The other day I thought to myself, Self? Why do you bother? If you close this laptop and stop knocking your head against the wall, it will not cause a ripple in the real world.
But then I remembered why I bother. I remembered the readers I'm trying to reach, and how they deserve a worthy story. But on a personal level, I remembered the joy of the challenge, and the blissful satisfaction I feel when I get it right.
I liken my current manuscript to a cotton shirt that's been sitting in the bottom of the laundry basket. A shirt with nooks and tucks and crevices, with wrinkles big and small. I have a warm iron, and I press, press, press that shirt. Some of the wrinkles soften, but don't disappear. But if I adjust that iron, amp up the heat, that will help. If I add water for steam and press harder, that will help. More than anything else, I need to take my time and work out the wrinkles.
I also need to remember that my last book used to be a wrinkled mess as well. And I need to remember how much time it took to smooth out the rough spots and add interest. And I need to remember how awesome it felt when I read the final passages and thought, Wow, I did it.
We can all remember this: our story worlds, our characters, our plots were created by us. They wouldn't have existed otherwise, and the exact books won't exist again.

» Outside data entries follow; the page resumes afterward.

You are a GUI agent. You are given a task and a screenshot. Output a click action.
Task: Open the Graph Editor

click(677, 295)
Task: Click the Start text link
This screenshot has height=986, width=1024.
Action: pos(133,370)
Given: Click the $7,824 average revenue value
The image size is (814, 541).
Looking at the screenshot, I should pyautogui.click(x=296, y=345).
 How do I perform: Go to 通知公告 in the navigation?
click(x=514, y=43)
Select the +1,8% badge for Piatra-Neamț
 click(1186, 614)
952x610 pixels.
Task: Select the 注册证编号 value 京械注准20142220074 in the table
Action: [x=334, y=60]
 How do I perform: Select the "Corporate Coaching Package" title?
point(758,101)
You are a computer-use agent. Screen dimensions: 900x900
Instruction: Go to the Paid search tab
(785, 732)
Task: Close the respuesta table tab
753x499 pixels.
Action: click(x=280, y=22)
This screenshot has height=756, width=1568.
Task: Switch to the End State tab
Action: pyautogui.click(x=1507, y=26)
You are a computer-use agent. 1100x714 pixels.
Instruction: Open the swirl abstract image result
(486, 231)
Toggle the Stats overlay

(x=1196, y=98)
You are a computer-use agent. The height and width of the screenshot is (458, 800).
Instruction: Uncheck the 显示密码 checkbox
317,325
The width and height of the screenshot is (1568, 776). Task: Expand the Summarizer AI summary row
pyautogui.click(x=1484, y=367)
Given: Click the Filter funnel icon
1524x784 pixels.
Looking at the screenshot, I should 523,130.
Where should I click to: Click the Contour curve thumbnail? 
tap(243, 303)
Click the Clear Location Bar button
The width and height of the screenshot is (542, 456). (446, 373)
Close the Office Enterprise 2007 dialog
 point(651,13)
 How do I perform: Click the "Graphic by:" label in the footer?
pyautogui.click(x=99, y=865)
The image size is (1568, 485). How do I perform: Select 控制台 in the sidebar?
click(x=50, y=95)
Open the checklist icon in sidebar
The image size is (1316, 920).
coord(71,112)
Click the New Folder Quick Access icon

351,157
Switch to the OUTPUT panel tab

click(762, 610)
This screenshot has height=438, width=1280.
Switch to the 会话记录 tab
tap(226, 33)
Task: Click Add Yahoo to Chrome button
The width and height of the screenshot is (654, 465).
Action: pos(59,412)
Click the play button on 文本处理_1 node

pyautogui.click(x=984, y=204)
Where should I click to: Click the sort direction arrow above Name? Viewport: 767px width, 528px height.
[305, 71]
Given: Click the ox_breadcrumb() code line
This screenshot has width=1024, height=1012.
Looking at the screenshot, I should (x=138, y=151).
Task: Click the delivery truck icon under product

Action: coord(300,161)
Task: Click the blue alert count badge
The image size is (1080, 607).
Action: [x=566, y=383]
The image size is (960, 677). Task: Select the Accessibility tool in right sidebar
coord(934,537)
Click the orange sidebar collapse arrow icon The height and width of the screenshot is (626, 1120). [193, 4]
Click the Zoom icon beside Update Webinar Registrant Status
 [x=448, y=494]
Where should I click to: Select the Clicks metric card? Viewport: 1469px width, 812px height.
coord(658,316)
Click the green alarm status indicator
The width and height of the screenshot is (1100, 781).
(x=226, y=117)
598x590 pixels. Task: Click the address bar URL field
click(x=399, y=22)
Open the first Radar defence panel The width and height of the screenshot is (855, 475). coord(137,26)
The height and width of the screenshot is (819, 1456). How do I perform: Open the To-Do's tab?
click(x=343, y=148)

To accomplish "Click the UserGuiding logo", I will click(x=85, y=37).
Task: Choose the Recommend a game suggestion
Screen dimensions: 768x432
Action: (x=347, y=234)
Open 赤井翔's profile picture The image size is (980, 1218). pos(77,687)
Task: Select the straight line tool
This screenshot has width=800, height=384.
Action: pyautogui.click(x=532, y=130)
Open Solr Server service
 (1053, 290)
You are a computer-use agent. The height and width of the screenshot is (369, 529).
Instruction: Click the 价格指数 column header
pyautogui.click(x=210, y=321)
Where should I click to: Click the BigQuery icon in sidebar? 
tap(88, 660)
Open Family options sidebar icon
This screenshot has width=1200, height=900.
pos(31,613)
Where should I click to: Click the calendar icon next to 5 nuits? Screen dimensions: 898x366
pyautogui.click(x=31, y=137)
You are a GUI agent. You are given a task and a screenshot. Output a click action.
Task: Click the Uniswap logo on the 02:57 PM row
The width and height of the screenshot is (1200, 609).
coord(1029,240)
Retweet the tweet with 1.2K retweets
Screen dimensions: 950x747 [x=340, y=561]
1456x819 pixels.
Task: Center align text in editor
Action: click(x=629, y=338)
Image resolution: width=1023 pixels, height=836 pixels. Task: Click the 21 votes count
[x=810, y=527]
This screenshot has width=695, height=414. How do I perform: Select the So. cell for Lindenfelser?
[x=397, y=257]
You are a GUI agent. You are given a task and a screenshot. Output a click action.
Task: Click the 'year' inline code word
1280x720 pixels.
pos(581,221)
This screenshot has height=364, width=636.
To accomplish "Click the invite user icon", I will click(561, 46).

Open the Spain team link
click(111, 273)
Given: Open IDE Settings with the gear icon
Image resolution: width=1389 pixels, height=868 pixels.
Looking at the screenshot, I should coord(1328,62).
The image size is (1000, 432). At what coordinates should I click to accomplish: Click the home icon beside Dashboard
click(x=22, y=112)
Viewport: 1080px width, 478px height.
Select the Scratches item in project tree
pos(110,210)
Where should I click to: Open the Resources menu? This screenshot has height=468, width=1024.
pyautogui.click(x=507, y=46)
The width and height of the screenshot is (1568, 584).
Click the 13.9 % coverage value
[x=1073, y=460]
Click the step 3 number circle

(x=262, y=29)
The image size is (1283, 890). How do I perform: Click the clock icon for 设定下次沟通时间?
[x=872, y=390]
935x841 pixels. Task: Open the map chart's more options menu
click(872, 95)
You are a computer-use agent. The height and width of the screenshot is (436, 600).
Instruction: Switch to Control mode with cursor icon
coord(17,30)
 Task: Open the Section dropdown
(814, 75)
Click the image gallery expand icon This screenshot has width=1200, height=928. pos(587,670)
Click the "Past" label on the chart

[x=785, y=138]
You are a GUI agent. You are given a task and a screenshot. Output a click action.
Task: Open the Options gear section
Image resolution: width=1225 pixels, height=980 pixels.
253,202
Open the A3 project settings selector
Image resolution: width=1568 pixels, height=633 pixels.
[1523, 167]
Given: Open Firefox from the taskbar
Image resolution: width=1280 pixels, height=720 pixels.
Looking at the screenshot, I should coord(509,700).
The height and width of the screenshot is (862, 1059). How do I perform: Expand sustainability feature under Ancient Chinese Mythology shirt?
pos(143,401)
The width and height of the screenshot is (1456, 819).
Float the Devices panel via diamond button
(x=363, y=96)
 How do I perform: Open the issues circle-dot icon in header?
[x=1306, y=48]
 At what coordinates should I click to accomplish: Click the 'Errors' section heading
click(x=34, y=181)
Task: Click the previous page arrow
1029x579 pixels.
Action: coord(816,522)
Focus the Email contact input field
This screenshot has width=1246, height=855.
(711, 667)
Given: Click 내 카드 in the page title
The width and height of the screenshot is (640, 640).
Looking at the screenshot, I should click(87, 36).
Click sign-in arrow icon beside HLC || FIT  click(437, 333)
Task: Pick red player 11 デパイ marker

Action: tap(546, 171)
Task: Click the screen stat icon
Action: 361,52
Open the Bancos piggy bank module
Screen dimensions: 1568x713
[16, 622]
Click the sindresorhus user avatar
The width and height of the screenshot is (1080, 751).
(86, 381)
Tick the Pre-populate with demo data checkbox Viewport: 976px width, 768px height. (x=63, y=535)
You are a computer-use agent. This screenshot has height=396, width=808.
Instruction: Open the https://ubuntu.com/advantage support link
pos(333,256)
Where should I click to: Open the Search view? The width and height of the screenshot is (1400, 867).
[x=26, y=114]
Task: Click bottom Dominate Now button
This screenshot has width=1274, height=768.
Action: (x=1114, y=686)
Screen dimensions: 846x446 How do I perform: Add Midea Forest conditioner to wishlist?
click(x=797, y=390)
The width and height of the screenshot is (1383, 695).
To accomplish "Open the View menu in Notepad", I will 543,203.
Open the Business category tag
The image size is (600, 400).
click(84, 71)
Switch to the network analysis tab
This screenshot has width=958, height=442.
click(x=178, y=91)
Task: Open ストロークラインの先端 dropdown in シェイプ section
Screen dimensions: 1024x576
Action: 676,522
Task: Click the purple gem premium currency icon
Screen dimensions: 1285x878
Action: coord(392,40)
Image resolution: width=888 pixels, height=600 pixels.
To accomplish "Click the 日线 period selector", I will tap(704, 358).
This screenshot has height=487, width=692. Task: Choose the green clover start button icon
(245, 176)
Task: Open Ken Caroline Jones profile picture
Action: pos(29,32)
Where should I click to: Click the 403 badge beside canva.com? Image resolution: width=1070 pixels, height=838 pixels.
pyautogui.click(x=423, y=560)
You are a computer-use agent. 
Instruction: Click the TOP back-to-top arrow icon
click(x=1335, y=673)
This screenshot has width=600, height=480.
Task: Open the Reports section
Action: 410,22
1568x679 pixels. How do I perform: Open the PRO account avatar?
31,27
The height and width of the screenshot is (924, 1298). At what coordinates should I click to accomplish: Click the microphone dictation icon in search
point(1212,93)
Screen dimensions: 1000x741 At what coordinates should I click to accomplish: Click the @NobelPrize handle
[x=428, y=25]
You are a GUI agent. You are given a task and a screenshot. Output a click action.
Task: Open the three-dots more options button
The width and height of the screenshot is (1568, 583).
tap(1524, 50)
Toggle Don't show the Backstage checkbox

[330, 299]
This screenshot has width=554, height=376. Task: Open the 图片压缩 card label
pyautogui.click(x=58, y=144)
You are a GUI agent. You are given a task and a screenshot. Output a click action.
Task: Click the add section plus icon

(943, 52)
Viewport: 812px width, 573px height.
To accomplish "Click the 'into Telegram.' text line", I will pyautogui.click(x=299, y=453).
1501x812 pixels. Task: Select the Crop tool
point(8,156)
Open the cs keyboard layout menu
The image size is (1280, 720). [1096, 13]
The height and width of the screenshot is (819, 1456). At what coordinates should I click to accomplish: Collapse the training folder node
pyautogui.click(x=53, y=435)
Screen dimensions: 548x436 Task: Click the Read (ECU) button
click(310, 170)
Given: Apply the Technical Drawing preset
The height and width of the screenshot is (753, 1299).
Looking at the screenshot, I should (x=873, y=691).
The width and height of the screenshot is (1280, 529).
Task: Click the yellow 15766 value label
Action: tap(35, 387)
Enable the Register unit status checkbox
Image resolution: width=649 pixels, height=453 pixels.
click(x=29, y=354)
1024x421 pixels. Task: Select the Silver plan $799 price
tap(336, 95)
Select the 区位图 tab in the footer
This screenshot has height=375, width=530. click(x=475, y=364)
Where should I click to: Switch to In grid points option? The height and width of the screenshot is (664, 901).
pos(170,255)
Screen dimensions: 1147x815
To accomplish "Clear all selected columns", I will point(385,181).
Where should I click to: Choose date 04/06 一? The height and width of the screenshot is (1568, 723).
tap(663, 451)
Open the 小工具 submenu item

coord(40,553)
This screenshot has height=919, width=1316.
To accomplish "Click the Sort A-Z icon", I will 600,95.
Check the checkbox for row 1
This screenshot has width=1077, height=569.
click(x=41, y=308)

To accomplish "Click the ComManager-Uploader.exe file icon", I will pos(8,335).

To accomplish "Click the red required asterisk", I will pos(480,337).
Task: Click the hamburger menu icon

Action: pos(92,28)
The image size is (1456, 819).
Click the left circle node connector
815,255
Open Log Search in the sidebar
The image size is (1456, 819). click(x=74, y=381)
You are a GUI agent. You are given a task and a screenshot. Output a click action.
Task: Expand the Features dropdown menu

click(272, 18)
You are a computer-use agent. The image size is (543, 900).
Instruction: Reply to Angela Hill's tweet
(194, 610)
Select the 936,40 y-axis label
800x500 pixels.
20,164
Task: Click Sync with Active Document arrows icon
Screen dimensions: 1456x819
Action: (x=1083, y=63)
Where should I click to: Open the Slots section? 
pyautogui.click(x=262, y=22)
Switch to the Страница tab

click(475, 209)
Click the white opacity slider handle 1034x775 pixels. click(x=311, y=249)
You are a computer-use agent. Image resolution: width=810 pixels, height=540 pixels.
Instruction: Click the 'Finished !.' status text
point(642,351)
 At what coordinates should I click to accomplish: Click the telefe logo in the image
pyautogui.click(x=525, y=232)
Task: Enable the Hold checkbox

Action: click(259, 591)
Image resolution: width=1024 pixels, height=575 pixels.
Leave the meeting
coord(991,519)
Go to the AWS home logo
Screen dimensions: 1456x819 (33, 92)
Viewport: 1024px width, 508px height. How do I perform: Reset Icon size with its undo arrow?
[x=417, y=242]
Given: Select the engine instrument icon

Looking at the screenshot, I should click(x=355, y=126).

Our story wrinkles are temporary, and if we're willing to take the time to smooth them out, we'll be glad in the end.
Writing good fiction is quite a challenge, but we can focus on those times when we're inspired and the words flow. Or even when we aren't inspired and we write anyway. And we can focus on the times when we tweak and tweak and tweak until the sentence works so well you get that squishy feeling in your stomach, or your eyes well with tears.
Yep, that's what I'm focusing on now as I struggle through this revision. How about you? Have you ever wondered what's the point? Do you then remember the challenge and satisfaction?